▶ About this exercise
Using the data beneath this instruction, retype only the lines from the one that contains "This screenshot has width=576, height=445." down to the one that contains "Task: Select the masked ninja with headwrap", both included, exactly as they appear.

(Stored data entries)
◆ ◆ ◆ ◆ ◆
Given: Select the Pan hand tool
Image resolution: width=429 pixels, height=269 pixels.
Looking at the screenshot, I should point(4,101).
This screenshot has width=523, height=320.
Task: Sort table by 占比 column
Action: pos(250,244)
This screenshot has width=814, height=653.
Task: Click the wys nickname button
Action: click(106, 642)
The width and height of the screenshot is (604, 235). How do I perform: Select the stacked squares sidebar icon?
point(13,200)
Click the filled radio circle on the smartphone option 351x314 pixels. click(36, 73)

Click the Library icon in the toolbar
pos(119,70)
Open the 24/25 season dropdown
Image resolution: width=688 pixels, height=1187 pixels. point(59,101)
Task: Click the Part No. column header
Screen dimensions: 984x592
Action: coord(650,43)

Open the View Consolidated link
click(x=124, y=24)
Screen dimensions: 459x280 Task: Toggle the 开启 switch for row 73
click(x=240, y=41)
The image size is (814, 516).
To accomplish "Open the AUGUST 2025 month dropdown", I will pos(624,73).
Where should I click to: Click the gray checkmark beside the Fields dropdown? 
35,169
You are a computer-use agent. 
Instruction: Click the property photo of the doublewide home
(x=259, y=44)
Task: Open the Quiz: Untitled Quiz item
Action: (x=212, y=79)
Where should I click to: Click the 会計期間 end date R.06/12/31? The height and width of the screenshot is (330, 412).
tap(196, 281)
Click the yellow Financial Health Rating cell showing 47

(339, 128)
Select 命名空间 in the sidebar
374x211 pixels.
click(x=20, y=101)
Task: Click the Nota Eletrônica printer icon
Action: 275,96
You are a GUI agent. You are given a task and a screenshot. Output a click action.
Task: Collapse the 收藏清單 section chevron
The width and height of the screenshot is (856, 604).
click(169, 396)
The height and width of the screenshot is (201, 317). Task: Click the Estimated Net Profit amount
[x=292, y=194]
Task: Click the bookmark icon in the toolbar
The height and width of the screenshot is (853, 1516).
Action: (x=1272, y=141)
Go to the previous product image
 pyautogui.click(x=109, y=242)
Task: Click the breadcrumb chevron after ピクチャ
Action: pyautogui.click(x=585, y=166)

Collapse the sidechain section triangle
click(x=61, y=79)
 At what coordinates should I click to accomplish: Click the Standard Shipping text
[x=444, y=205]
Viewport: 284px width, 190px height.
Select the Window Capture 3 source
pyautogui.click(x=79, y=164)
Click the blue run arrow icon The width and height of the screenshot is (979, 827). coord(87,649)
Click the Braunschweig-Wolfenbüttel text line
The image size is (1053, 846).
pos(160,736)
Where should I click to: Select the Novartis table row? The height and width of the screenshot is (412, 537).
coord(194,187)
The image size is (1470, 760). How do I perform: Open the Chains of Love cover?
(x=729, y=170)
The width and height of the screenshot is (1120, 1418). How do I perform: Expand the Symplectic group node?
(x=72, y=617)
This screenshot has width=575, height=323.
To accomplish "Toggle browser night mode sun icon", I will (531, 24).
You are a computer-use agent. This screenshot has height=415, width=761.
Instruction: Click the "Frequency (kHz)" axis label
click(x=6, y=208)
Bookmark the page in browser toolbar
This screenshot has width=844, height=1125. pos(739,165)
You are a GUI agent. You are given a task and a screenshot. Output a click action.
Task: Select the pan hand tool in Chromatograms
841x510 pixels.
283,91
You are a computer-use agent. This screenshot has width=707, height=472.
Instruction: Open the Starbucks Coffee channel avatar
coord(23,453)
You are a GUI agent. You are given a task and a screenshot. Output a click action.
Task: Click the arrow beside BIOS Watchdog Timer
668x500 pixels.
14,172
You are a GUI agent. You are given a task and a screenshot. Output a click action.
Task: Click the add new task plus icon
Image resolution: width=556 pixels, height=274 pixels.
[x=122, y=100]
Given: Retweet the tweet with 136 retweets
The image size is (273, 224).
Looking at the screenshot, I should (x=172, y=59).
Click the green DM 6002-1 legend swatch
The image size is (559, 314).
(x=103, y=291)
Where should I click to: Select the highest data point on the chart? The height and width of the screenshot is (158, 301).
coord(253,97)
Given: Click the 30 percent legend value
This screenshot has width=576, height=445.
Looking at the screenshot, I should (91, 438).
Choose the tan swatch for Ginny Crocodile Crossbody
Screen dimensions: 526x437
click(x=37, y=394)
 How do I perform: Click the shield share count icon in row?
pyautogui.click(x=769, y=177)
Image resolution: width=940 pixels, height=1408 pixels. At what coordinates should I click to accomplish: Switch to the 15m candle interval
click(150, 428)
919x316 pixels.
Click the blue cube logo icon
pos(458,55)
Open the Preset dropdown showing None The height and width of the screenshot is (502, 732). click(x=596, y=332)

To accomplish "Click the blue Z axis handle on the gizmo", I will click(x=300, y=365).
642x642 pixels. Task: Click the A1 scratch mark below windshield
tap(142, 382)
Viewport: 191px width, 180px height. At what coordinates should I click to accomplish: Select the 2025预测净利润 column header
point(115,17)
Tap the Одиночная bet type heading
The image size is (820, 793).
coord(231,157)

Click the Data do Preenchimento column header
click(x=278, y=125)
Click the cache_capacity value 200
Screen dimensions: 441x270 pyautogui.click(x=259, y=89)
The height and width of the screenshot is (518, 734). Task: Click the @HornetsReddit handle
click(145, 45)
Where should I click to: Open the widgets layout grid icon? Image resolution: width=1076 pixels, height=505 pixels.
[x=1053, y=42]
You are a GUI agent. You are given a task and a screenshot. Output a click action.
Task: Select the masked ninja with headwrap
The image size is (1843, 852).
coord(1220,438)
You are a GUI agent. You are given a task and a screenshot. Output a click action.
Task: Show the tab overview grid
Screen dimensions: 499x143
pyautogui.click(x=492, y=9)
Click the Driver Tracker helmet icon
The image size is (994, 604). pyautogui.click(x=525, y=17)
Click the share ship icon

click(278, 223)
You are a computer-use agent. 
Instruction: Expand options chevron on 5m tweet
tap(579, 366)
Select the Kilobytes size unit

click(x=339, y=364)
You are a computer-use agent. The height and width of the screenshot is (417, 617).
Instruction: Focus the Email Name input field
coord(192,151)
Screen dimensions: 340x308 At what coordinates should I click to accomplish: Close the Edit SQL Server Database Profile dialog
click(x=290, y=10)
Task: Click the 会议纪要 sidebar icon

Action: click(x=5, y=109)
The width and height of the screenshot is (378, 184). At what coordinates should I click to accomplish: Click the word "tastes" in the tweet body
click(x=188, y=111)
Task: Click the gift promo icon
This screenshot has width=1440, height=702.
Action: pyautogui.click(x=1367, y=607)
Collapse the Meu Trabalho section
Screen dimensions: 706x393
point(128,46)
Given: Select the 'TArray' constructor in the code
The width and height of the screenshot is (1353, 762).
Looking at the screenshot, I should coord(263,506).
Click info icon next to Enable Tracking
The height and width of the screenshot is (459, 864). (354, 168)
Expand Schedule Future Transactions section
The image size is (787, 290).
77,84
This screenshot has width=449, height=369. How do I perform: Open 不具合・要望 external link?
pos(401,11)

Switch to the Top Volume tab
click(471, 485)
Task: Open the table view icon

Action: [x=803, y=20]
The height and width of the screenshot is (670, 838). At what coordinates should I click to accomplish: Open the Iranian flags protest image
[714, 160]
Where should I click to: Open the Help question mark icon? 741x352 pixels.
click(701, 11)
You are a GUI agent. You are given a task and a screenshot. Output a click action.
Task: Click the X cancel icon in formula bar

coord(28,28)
◆ ◆ ◆ ◆ ◆
▶ Written answer
This screenshot has width=576, height=445.
Looking at the screenshot, I should (91, 438).
Choose the tan swatch for Ginny Crocodile Crossbody
Screen dimensions: 526x437
click(x=37, y=394)
 How do I perform: Click the shield share count icon in row?
pyautogui.click(x=769, y=177)
Image resolution: width=940 pixels, height=1408 pixels. At what coordinates should I click to accomplish: Switch to the 15m candle interval
click(150, 428)
919x316 pixels.
Click the blue cube logo icon
pos(458,55)
Open the Preset dropdown showing None The height and width of the screenshot is (502, 732). click(x=596, y=332)

To accomplish "Click the blue Z axis handle on the gizmo", I will click(x=300, y=365).
642x642 pixels. Task: Click the A1 scratch mark below windshield
tap(142, 382)
Viewport: 191px width, 180px height. At what coordinates should I click to accomplish: Select the 2025预测净利润 column header
point(115,17)
Tap the Одиночная bet type heading
The image size is (820, 793).
coord(231,157)

Click the Data do Preenchimento column header
click(x=278, y=125)
Click the cache_capacity value 200
Screen dimensions: 441x270 pyautogui.click(x=259, y=89)
The height and width of the screenshot is (518, 734). Task: Click the @HornetsReddit handle
click(145, 45)
Where should I click to: Open the widgets layout grid icon? Image resolution: width=1076 pixels, height=505 pixels.
[x=1053, y=42]
You are a GUI agent. You are given a task and a screenshot. Output a click action.
Task: Select the masked ninja with headwrap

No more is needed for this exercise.